Mr. Brown immediately threw out Ms. Drummond’s state aid suggestion, telling Sacramento reporters that Oakland “has to solve its own problems,” adding that, “I wish you well” (“Governor Brown Says Oakland Must ‘Solve Its Own Problems’Oakland Tribune January 15, 2013).

Meanwhile our good friend, San Francisco Chronicle columnist Chip Johnson criticized the failure of Ms. Quan and Mr. Jordan because they have “offered no new solutions and showed no willingness to change their approach to the problem” (“Oakland Leaders Have Lost Grip On Violence,” San Francisco Chronicle January 15, 2013.

After taking a stroll around the neighborhood of Monday’s press conference—64th and International—and talking to a handful of residents along the way, Mr. Johnson comes to his own conclusion about the state of affairs in that part of the city.

If you live in East Oakland,” he writes, “you can't presume you're safe when you're on a public sidewalk. The safest, most reasonable assumption is that when there are people in the street making noise and messin' with other people, they're armed.”

Mr. Johnson, who apparently knows very little about the city he’s paid by the Chronicle to write about, would have his readers believe that all of East Oakland is like a video game, with residents constantly under attack, 24-7, running from cover-to-cover all day as we try to make our way through a war zone without getting shot. While there are certainly dangerous pockets in Oakland that is not the case, even in the most violent areas of the Deep East or the northwestern corner of the city.

There is a crisis of violence in Oakland, of that there can be no doubt. While the level of violence in the city trends up or down depending on various factors, including the city’s own actions, the level remains dangerously and depressingly higher than in surrounding communities.

Hyping the situation won’t help. Nor will advancing solutions without first determining the nature and cause of the problem.

First and foremost we need to ask ourselves: why is Oakland so violent? Right now, we don’t seem to know. And until we answer that question, we will continue to flail at finding a solution to a problem which we do not understand.

Jesse Douglas Allen-Taylor is an Oakland native who worked for many years in the African-American Freedom Movement, most of them in the Deep South. He is a journalist and political and social columnist who has written for publications nationally and in the Bay Area.

While just hiring more cops obviously does not address the root of the problem, there's a case to be made that Oakland simply does need more police officers as part of the solution. At 600 officers for 400,000 people (15 officers per 10,000 citizens), Oakland has 1/3 the number of officers per capita compared to cities like New York, Chicago, or Baltimore (per http://www.governing.com/gov-data/safety-justice/law-enforcement-police-department-employee-totals-for-cities.html).

Neill, good point--and one many agree on. Of course, then there is the issue of how the police are managed and deployed as well, right?

A thoughtful article. The main problem regarding Oakland and crime is indeed that Oakland's elected are always in a reactive mode and ever-ready to come up with a flavor-of-the-week "solution" which inevitably ends up as no solution at all. 

 

And we don't really know exactly what the causes of violence in Oakland are and we don't know very well who are the perps. An adequately-staffed police department with enough crime investigators and analysts are critical to defining the problem. Real community policing where cops walk regular beats and get to know locals who trust them and tell them what's happening is also critical to defining the problems accurately. 

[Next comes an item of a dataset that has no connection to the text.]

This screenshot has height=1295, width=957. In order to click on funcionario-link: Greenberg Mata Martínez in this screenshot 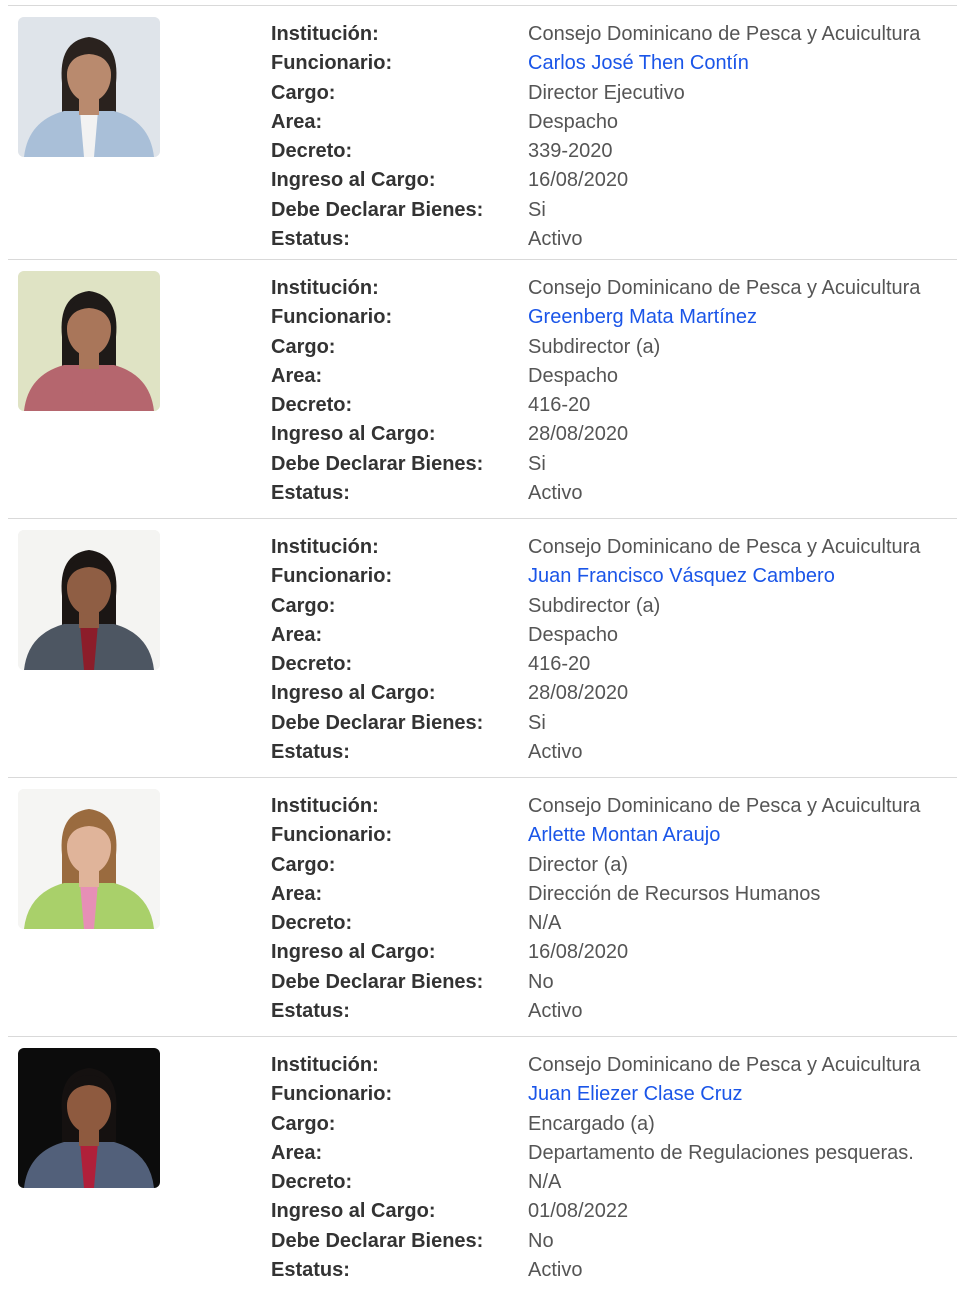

Unfortunately our City Council and our Mayors have steadfastly refused to fund the investigation-and-analysis function of the police department and have also failed to institute real community policing.

Some of us hope that hiring nationally-recognized experts on community policing and up-to-date police department organization will help steer our inept elected officials in the right direction. 

But there are many cop-haters and cop-mistrusters who will be opposing any effort towards defining and solving our violent crime problems. We are as likely as not to remain stuck for the next several years just as we have been stuck for the past several decades in failing to reduce violent crime.